PROBLEMS TO WORK ON
1. In the excerpt about recording and keeping personal data, what should be turned on so that the location of each photo is recorded?
2. Return the passage of the excerpt about recording and keeping personal data from "Also turn on" to "value from them!", copied word for word.

EXCERPT
◇ ◇ ◇ ◇

Isn’t it illegal to record other people talking?
It depends on where you live and the situation. In most states (like New York where I live), as long as one party consents (me), then it is legal. Even in the few states that are not “one party consent”, it is likely that “incidental” recordings (unintentionally recording two people talking as they walk past you) and recordings of non-confidential conversations are fine. Lots of info here…
BUT I AM NOT A LAWYER.
Isn’t it illegal to record copyrighted materials?
Maybe not when you are making an incidental recording of the copyrighted material with no plans to profit commercially from it, distribute it, or even ever listen to it yourself.
To be safe, you can always just turn off your device on your way into the Taylor Swift concert.
BUT I AM NOT A LAWYER.
When I first started working on OrsonEar (my first attempt at capturing audio for memex purposes) many years ago, I also started the companion project OrsonEye to capture visual information. It was *way* ahead of its time and turned out to be amazingly useful – but these days I just have a bunch of Nest cameras that suck but are good enough. I played around with body-mounted memex cameras, but they attracted so much negative attention (even at nerd festivals where you’d expect people would be cooler about it). I could have warned Google about the glasshole problem long before they started working on Glass. If you pull out a Leica rangefinder, people will climb over each other to get in front of the lens but if you try to wear a crappy digital camera on your person then people want to punch you in the face. Why?
But you should get in the habit of taking lots and lots of photos with your phone. I can take a photo and have the phone back in my pocket in about a second. Do not worry about taking too many photos. Bits are cheap and someday soon it will be very easy to productively deal with your huge image collection. Turn on photo geotagging so you also record where each photo is taken.
Also turn on timeline in google maps and occasionally export your KML files. This data is so rich and so easy to acquire. Do not delete non-spam emails. Export as much of your messaging histories as possible.
Hoard your data. Bits are cheap and very soon it will be very easy to extract huge amounts of value from them!

◇ ◇ ◇ ◇

COLLECTED DATA
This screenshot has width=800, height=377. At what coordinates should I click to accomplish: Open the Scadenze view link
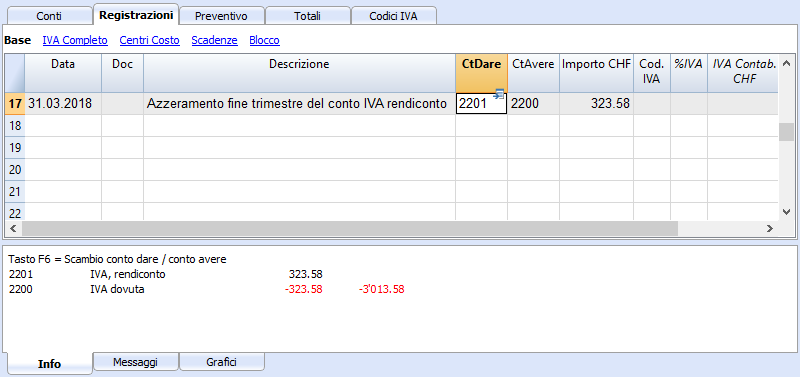(x=214, y=40)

◇ ◇ ◇ ◇

RESULTS
1. Photo geotagging.

2.
Also turn on timeline in google maps and occasionally export your KML files. This data is so rich and so easy to acquire. Do not delete non-spam emails. Export as much of your messaging histories as possible.
Hoard your data. Bits are cheap and very soon it will be very easy to extract huge amounts of value from them!